- Directed by: Marleen Gorris
- Screenplay by: Eileen Atkins
- Based on: Mrs Dalloway by Virginia Woolf
- Produced by: Stephen Bayly
- Starring: Vanessa Redgrave; Natascha McElhone; Rupert Graves; Michael Kitchen; Alan Cox; Lena Headey; Amelia Bullmore;
- Cinematography: Sue Gibson
- Edited by: Michiel Reichwein
- Music by: Ilona Sekacz
- Production companies: First Look Pictures Overseas Film Group BBC Films Newmarket Capital Group
- Distributed by: Artificial Eye (United Kingdom) First Look International (United States) RCV Film Distribution (Netherlands)
- Release dates: 4 September 1997 (San Sebastián Film Festival); 20 February 1998 (United States); 3 June 1998 (United Kingdom);
- Running time: 97 minutes
- Countries: United Kingdom United States Netherlands
- Language: English
- Box office: $4 million

= Mrs Dalloway (film) =

Mrs Dalloway is a 1997 British drama film, a co-production by the United Kingdom, the United States, and the Netherlands, directed by Marleen Gorris and starring Vanessa Redgrave, Natascha McElhone and Michael Kitchen.

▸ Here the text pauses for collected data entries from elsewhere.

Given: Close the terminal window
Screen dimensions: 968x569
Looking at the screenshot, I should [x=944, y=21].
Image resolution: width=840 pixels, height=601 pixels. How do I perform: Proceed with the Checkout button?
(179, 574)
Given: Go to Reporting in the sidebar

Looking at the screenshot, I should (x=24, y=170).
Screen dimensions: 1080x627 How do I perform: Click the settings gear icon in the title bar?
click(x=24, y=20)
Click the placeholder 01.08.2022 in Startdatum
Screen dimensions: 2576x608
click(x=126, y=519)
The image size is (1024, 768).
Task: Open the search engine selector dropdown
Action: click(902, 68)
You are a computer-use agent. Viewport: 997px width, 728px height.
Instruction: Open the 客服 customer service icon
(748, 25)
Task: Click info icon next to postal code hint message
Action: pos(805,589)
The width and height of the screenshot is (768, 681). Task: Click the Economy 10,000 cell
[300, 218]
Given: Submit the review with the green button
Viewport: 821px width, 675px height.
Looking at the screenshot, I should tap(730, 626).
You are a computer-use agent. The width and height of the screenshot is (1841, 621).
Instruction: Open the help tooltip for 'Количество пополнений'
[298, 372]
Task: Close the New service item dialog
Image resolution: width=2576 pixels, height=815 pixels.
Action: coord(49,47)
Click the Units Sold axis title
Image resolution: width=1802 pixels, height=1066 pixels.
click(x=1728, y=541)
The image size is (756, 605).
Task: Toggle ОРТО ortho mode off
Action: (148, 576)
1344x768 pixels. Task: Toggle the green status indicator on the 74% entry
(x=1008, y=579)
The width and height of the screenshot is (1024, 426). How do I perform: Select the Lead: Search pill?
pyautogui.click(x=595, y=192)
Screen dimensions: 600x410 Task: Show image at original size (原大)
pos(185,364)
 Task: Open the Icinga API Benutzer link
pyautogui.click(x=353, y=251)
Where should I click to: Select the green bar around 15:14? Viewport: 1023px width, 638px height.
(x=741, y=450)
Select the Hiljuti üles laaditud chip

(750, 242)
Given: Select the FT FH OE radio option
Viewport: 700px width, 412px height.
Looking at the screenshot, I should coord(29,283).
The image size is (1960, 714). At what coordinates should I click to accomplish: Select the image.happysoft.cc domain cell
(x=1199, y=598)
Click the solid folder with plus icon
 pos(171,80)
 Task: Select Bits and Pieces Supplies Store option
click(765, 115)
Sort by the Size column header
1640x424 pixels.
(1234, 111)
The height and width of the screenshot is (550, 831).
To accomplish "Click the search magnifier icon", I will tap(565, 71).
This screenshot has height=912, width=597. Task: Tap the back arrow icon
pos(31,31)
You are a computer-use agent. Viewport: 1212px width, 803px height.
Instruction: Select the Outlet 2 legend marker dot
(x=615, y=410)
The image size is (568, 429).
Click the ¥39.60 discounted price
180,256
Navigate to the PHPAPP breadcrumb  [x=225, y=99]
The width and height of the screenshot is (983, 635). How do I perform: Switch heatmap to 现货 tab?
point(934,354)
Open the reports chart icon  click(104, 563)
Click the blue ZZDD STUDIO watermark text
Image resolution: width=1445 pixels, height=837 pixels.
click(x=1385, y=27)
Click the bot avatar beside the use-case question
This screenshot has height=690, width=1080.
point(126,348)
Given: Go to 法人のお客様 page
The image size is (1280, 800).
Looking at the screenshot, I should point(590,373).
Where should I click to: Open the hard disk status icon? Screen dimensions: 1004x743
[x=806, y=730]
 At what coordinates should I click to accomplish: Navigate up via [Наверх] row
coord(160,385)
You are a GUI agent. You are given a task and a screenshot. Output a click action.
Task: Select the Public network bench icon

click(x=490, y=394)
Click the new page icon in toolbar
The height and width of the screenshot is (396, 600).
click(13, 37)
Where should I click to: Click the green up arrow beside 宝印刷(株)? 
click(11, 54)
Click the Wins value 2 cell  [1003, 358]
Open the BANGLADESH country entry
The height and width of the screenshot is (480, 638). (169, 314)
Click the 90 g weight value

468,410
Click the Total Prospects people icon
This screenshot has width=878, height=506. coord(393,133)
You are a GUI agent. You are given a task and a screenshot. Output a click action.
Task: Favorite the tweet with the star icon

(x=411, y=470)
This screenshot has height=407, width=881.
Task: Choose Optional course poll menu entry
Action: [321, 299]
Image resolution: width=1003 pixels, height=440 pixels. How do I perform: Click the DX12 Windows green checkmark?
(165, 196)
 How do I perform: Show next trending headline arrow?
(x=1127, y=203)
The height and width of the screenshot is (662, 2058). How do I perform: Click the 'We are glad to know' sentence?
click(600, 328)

Based on the 1925 novel by Virginia Woolf, and moving continually between the present and the past that is in the characters' heads, it covers a day in the life of Mrs Dalloway, whose husband is a prosperous politician in London.

==Plot==
On a beautiful morning in 1923, Clarissa Dalloway sets out from her large house in Westminster to choose the flowers for a party she is holding that evening. Her teenage daughter Elizabeth is unsympathetic, preferring the company of the evangelical Miss Kilman. A passionate old suitor, Peter Walsh, turns up, failing to disguise the turmoil he has created in his career and love life. For Clarissa this confirms her choice in preferring the unexciting but affectionate and dependable Richard Dalloway. At her party Sally arrives; once Clarissa's lesbian lover, she is now wife of a self-made millionaire and mother of five.

Intercut with Clarissa's present and past is the story of another couple. Septimus was a decorated officer in the First World War but is now collapsing under the strain of delayed shell-shock, in which he is paralysed by horrible flashbacks and consumed with guilt over the death of his closest comrade. His wife Rezia tries to get him psychiatric help but the doctors she consults are little use: when one commits him to a mental hospital, he jumps from a window to his death. The doctor turns up late at Clarissa's party, apologising because he had to attend to a patient's suicide. Clarissa stands by a window and ponders what it would mean to jump.

==Cast==
- Vanessa Redgrave as Mrs Clarissa Dalloway
- Natascha McElhone as Young Clarissa
- Michael Kitchen as Peter Walsh
- Alan Cox as Young Peter
- Sarah Badel as Lady Rosseter
- Lena Headey as Young Sally
- John Standing as Richard Dalloway
- Robert Portal as Young Richard
- Oliver Ford Davies as Hugh Whitbread
- Hal Cruttenden as Young Hugh
- Rupert Graves as Septimus Warren Smith
- Amelia Bullmore as Rezia Warren Smith
- Margaret Tyzack as Lady Bruton
- Robert Hardy as Sir William Bradshaw
- Richenda Carey as Lady Bradshaw
- Katie Carr as Elizabeth Dalloway
- Selina Cadell as Miss Kilman
- Amanda Drew as Lucy
- Phyllis Calvert as Aunt Helena

==Reception==
The film grossed £200,892 ($0.3 million) in the United Kingdom and $3,309,421 in the United States and Canada.

Mrs Dalloway received positive reviews from critics.